Em princípio, o orçamento constitui parte integrante da democracia política e instrumento da correta alocação dos recursos financeiros na construção de uma sociedade próspera e justa.
No caso brasileiro, desde os “orçamentos rabilongos” da Velha República aos dias atuais, o processo orçamentário tem sofrido os efeitos de uma cultura política permeada pelos vícios do patrimonialismo e do clientelismo, agravados pelas rupturas autoritárias do estado novo, do regime militar e os momentos críticos para gestão orçamentária, devastada por uma inflação crônica e o descontrole estrutural das contas públicas.
A despeito da enormidade dos desafios, a redemocratização com a Constituição de 1988 e a estabilização da moeda com o Plano Real, foram caminhos que possibilitaram o enfrentamento de graves adversidades, inclusive uma superposição de crises que ameaçou a resistência da República Brasileira.
Por decorrência da trajetória política, vivi uma diversificada experiência na gestão orçamentária ao exercer mandatos nos Poderes Executivo e Legislativo e nas três esferas da Federação Brasileira.
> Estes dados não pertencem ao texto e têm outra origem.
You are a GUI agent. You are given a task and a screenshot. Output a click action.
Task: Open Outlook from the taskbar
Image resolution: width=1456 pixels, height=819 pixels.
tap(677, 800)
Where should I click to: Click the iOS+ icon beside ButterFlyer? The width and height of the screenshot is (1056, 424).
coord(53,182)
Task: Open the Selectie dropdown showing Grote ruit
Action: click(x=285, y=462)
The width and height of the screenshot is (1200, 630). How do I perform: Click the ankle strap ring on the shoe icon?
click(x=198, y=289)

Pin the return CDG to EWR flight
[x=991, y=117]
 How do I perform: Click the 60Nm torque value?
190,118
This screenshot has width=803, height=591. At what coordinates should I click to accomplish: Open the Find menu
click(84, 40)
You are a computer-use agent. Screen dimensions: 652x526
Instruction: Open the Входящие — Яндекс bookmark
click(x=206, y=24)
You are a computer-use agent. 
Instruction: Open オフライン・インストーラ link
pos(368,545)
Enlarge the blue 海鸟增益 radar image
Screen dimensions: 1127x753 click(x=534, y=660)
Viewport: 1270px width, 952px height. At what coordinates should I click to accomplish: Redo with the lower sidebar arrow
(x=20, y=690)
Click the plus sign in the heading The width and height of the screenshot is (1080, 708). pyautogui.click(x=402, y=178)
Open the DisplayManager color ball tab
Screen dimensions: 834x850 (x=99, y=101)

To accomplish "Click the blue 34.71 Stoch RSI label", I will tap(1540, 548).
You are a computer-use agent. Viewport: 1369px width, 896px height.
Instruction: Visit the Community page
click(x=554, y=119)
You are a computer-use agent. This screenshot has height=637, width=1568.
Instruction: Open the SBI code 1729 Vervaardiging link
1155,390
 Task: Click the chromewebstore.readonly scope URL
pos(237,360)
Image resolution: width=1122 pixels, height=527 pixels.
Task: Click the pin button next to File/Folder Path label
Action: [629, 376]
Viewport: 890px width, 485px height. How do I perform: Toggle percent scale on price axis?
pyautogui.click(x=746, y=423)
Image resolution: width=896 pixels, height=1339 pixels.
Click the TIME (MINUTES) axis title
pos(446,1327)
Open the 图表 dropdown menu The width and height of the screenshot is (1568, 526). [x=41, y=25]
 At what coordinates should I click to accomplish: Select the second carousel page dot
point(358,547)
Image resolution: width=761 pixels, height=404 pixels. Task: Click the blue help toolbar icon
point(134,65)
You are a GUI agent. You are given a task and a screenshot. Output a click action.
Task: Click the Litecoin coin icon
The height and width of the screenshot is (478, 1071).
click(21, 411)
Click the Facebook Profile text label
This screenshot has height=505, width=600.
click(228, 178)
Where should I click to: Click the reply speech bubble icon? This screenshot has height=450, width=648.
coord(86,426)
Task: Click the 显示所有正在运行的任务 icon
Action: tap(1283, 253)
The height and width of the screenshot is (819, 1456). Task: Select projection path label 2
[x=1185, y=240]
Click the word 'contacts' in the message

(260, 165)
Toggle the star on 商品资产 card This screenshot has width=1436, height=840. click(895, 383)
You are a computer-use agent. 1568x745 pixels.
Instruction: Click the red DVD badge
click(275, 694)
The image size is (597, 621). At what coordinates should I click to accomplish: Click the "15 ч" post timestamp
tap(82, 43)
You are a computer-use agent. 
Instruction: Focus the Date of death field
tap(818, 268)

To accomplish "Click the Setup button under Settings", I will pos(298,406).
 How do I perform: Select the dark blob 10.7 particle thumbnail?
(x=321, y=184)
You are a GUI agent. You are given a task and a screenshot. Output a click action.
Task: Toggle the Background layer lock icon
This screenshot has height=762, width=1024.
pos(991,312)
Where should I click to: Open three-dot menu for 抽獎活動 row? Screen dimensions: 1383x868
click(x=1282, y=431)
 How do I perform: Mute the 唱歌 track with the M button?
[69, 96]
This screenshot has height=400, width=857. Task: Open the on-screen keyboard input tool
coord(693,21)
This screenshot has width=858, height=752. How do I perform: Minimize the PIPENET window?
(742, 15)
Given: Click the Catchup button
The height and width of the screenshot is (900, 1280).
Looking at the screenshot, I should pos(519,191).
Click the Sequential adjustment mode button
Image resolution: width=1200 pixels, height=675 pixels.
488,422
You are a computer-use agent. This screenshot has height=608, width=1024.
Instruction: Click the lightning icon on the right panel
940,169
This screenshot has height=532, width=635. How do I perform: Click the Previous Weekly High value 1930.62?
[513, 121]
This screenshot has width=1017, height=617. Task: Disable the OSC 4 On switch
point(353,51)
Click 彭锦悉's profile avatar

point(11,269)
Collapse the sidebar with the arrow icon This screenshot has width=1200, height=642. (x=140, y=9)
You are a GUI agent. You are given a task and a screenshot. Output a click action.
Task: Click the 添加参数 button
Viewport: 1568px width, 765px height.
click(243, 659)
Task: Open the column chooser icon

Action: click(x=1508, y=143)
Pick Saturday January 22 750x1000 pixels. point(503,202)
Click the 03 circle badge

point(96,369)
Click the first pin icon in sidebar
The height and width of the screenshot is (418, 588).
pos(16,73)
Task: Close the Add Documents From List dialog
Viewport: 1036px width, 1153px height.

E sigo observando.
Descontado o período do governo militar em que o Orçamento “faz de conta” entrava e saia do Legislativo sem alterar uma vírgula, registrei algumas constatações: tudo é prioritário, máxima que atesta que nada é prioritário; as demandas colocam frente a frente a utopia da abundância (receita) com severa realidade da escassez (despesa); as demandas corporativas superam as demandas dos interesses gerais, porém, órfãos; o aumento de arrecadação é sempre uma solução simples, burra e injusta: pune o mais pobre; receita vinculada transforma a prioridade que é contingente numa eterna necessidade; equilíbrio orçamentário é uma profanação neoliberal; contingenciamento é o caixa mentindo para a rubrica orçamentária; a Lei Orçamentaria é uma norma híbrida: parte é autorizativa e parte impositiva, ganhou o ouro olímpico ao destronar o inacreditável orçamento secreto.
Para não dizer que não falei de números, destaco um dado assustador: num orçamento de R$ 5,8 trilhões o governo só pode gastar R$ 11,7 bilhões. O país segue literalmente sob o fogo cerrado das inúmeras dificuldades e disfuncionalidades do sistema político que tem no Orçamento Público uma espécie de precário suporte da fragmentação política e, ao mesmo tempo, o “argumento” para segurar o que restou do “presidencialismo de coalizão” em nome da governabilidade.
Para finalizar cabe uma breve consideração sobre o volume das emendas parlamentares que apresentou uma evolução exponencial de R$ 9, 66 bilhões em 2015, para R$ 44,67 bilhões em 2024, sendo R$ 25,07 bilhões de emendas individuais, R$ 11,05 bilhões de emendas de comissões e 8,56 bilhões de bancadas estaduais.
Não tenho os pendores ingênuos da “velhinha de Taubaté, personagem de humor criada por Luís Fernando Veríssimo, durante o governo do General João Figueredo, famosa por ser a última pessoa no Brasil que ainda acreditava no governo, por isso acredito de verdade que, após a decisão do Ministro Flavio Dino sobre a inconstitucionalidade do caráter impositivo das emendas e a nota conjunta dos Poderes sobre a execução das propostas, inverta-se o jogo: que o orçamento seja real para a maioria, os eleitores, e reprovável benesse para uma privilegiada minoria de parlamentares.